SOLAS in its successive forms is generally regarded as the most important of all international treaties concerning the safety of merchant ships.

Signatories
The non-parties to SOLAS 1974 include numerous landlocked countries (for obvious reasons), as well as El Salvador, Micronesia and East Timor. Some others including Bolivia, Lebanon and Sri Lanka, all considered flag of convenience states, are deemed to have "potentially negative performance" regarding ratification.

Provisions 
SOLAS 1974 requires flag states to ensure that ships flagged by them comply with the minimum safety standards in the construction, equipment and operation of merchant ships. The treaty includes articles setting out general obligations, etc., followed by an annexe divided into twelve chapters, two new chapters were added in 2016 and 2017. Of these, chapter five (often called 'SOLAS V') is the only one that applies to all vessels on the sea, including private yachts and small craft on local trips as well as to commercial vessels on international passages.

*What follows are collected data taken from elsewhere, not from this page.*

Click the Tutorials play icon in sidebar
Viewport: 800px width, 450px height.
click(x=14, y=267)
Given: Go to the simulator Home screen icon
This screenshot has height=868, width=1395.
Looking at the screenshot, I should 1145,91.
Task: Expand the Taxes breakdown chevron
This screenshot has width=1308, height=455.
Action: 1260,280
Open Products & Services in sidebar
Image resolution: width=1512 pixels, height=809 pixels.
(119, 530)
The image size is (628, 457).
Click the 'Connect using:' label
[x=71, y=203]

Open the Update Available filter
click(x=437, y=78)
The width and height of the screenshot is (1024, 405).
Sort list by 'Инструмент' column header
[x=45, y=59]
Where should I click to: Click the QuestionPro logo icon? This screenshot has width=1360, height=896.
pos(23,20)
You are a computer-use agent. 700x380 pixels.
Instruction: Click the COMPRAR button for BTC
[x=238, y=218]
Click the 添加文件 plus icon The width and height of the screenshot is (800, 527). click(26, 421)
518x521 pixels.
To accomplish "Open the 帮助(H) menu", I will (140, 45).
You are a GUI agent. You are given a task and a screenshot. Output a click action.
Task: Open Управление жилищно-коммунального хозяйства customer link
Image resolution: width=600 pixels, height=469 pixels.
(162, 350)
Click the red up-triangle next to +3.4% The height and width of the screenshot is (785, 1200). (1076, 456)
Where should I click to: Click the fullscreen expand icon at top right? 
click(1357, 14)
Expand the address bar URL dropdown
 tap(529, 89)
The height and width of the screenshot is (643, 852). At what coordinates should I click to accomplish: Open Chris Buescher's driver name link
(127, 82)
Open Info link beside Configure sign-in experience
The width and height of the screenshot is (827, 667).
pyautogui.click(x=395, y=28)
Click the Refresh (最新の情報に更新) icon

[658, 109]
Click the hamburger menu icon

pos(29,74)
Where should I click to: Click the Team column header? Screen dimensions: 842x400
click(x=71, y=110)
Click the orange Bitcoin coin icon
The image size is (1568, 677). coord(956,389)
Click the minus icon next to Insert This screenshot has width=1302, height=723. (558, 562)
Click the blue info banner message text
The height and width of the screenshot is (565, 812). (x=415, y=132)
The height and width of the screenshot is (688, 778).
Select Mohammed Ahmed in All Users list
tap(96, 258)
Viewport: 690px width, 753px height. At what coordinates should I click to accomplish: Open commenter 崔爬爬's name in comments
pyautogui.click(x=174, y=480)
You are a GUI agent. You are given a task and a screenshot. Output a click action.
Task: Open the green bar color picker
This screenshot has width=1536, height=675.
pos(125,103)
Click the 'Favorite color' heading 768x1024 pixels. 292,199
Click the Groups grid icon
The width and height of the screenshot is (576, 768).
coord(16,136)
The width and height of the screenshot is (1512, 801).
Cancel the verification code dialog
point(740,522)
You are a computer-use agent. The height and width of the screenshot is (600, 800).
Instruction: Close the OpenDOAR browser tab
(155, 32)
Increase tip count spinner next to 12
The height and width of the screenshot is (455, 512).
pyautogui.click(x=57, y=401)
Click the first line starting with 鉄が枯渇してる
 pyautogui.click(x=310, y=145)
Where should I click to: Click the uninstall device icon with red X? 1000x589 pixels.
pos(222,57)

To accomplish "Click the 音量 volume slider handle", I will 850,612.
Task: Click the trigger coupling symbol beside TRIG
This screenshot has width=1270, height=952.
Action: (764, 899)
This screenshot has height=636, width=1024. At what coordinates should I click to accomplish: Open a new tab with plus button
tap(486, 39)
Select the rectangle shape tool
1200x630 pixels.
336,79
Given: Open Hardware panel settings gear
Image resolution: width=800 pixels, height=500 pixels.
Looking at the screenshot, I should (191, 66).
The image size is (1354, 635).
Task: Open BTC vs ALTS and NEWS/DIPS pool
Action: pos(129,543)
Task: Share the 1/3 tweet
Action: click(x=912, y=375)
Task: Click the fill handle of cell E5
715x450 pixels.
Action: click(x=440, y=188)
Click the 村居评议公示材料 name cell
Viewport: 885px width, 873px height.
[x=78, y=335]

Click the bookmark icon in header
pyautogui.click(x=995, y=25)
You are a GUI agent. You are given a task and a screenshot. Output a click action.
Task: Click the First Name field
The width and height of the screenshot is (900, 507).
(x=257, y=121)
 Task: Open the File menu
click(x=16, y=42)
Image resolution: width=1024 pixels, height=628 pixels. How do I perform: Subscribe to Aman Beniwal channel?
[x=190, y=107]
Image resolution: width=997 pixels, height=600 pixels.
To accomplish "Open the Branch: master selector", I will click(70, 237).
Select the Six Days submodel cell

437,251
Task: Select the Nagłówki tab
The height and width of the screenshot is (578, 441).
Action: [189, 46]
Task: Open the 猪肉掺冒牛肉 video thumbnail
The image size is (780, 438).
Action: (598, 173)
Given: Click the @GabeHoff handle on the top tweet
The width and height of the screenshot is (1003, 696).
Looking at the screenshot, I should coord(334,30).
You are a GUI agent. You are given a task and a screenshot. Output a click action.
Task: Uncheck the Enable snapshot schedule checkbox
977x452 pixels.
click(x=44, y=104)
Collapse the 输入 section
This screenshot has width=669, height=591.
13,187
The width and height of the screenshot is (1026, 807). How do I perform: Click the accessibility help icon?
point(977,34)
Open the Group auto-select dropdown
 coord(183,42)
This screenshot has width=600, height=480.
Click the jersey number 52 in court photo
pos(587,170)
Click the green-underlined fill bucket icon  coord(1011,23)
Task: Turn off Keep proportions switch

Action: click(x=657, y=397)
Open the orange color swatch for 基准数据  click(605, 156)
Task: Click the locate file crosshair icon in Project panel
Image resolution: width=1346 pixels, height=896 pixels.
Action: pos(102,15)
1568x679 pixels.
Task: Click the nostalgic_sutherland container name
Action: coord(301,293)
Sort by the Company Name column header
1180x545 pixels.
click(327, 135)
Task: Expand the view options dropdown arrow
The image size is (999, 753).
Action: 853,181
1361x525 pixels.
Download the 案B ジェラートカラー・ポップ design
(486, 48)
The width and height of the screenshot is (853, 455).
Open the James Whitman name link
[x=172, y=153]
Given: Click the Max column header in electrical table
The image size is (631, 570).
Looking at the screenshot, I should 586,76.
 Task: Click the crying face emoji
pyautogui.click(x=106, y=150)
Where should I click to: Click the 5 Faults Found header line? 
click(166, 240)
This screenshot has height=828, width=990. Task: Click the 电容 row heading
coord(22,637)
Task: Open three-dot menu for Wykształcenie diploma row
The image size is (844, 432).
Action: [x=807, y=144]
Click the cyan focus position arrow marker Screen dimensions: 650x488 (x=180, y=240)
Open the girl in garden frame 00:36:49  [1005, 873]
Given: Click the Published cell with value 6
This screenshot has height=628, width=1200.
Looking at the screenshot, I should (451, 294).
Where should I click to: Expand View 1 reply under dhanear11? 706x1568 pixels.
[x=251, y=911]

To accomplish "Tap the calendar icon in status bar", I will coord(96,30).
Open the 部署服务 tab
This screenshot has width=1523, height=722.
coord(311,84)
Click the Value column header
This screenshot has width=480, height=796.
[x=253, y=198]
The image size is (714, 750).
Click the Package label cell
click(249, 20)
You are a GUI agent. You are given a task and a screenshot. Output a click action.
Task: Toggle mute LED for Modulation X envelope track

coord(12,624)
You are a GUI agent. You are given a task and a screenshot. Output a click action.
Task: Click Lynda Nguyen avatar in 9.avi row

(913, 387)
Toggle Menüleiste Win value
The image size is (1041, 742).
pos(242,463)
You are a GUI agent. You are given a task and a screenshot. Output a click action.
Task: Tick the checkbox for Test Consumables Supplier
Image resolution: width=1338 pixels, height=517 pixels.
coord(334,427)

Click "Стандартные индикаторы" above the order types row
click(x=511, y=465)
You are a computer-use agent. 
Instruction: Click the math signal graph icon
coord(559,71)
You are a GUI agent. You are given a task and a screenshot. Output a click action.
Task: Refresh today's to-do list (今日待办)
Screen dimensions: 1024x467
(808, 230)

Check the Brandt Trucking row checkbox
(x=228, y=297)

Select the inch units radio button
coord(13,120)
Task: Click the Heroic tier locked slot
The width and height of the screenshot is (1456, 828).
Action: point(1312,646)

Many countries have turned these international requirements into national laws so that anybody on the sea who is in breach of SOLAS V requirements may find themselves subject to legal proceedings.

Chapter I – General Provisions Surveying the various types of ships and certifying that they meet the requirements of the convention.

Chapter II-1 – Construction – Subdivision and stability, machinery and electrical installations The subdivision of passenger ships into watertight compartments so that after damage to its hull, a vessel will remain afloat and stable.

Chapter II-2 – Fire protection, fire detection and fire extinction Fire safety provisions for all ships with detailed measures for passenger ships, cargo ships and tankers under the FSS Code and requirements for the carriage of gas as a fuel under the IGF Code

Chapter III – Life-saving appliances and arrangements Life-saving appliances and arrangements, including requirements for life boats, rescue boats and life jackets according to type of ship. The specific technical requirements are given in the International Life-Saving Appliance (LSA) Code.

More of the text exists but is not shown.